Lo studio e’ stato condotto su 301 pazienti ricoverati al Sant’Orsola, al policlinico di Modena, all’ospedale Maggiore, al Niguarda e all’istituto clinico Humanitas di Milano, all’ospedale San Gerardo di Monza e al policlinico Gemelli di Roma. La ricerca e’ stata coordinata da Marco Ranieri, direttore dell’Anestesia e Terapia intensiva polivalente del Sant’Orsola, con il coinvolgimento di Franco Locatelli dell’ospedale Bambino Gesu’, presidente del Consiglio superiore di sanita’ e membro del Comitato tecnico scientifico. “Ampia la collaborazione tra diverse discipline (anestesia e rianimazione, pneumologia, radiologia, onco-ematologia, statistica medica)- sottolineano Sant’Orsola e Ateneo- e diverse Universita’ italiane (Universita’ di Bologna, Universita’ di Modena e Reggio Emilia, Universita’ di Milano, Universita’ di Milano-Bicocca, Universita’ di Torino, Universita’ Humanitas, Universita’ Cattolica del Sacro Cuore) ed estere (Universite’ Libre de Bruxelles, University of Ireland Galway e University of Toronto)”. Questo studio “e’ un altro esempio dell’eccellenza della sanita’ pubblica dell’Emilia-Romagna e della qualita’ professionale di chi vi lavora”, commenta il presidente della Regione, Stefano Bonaccini, insieme all’assessore alla Sanita’, Raffaele Donini.
“Non solo nei mesi piu’ difficili della pandemia il sistema sanitario regionale ha contribuito in maniera decisiva a gestire un’emergenza senza precedenti, ma allo stesso tempo- continuano Bonaccini e Donini- ha gettato le basi per segnare un significativo passo in avanti nella lotta al virus, che potrebbe portare a raddoppiare il tasso di sopravvivenza nei pazienti piu’ gravi nell’attesa del vaccino, speriamo tutti la piu’ breve possibile”.
Bonaccini e Donini, poi, sottolineano che “gli incredibili risvolti che questa scoperta potrebbe avere sono a disposizione di tutta la comunita’ scientifica internazionale grazie alla pubblicazione su una rivista autorevole come Lancet, ma e’ importante sottolineare anche il valore simbolico dello studio.
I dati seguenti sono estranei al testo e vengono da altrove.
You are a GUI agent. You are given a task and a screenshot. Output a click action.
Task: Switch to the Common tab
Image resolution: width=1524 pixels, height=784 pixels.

L’Emilia-Romagna e’ questa, e diciamo Emilia-Romagna a pieno titolo- aggiungono il presidente e l’assessore- perche’ insieme al Sant’Orsola sono coinvolti anche il policlinico di Modena e l’Universita’ di Modena e Reggio Emilia”. Si tratta quindi di “una regione dove non ci si limita all’ordinario, anche quando e’ straordinario come una pandemia, ma si guarda sempre avanti e ci si pone obiettivi sempre piu’ ambiziosi”, dichiarano Bonaccini e Donini. “A tutti i medici, ai ricercatori e gli accademici coinvolti- chiudono Bonaccini e Donini- va il nostro grazie e quello dell’intera comunita’ regionale, per darci una nuova speranza di evitare ulteriori vittime in un momento in cui il virus non e’ ancora sconfitto e nel quale le regole devono continuare a essere rispettate”.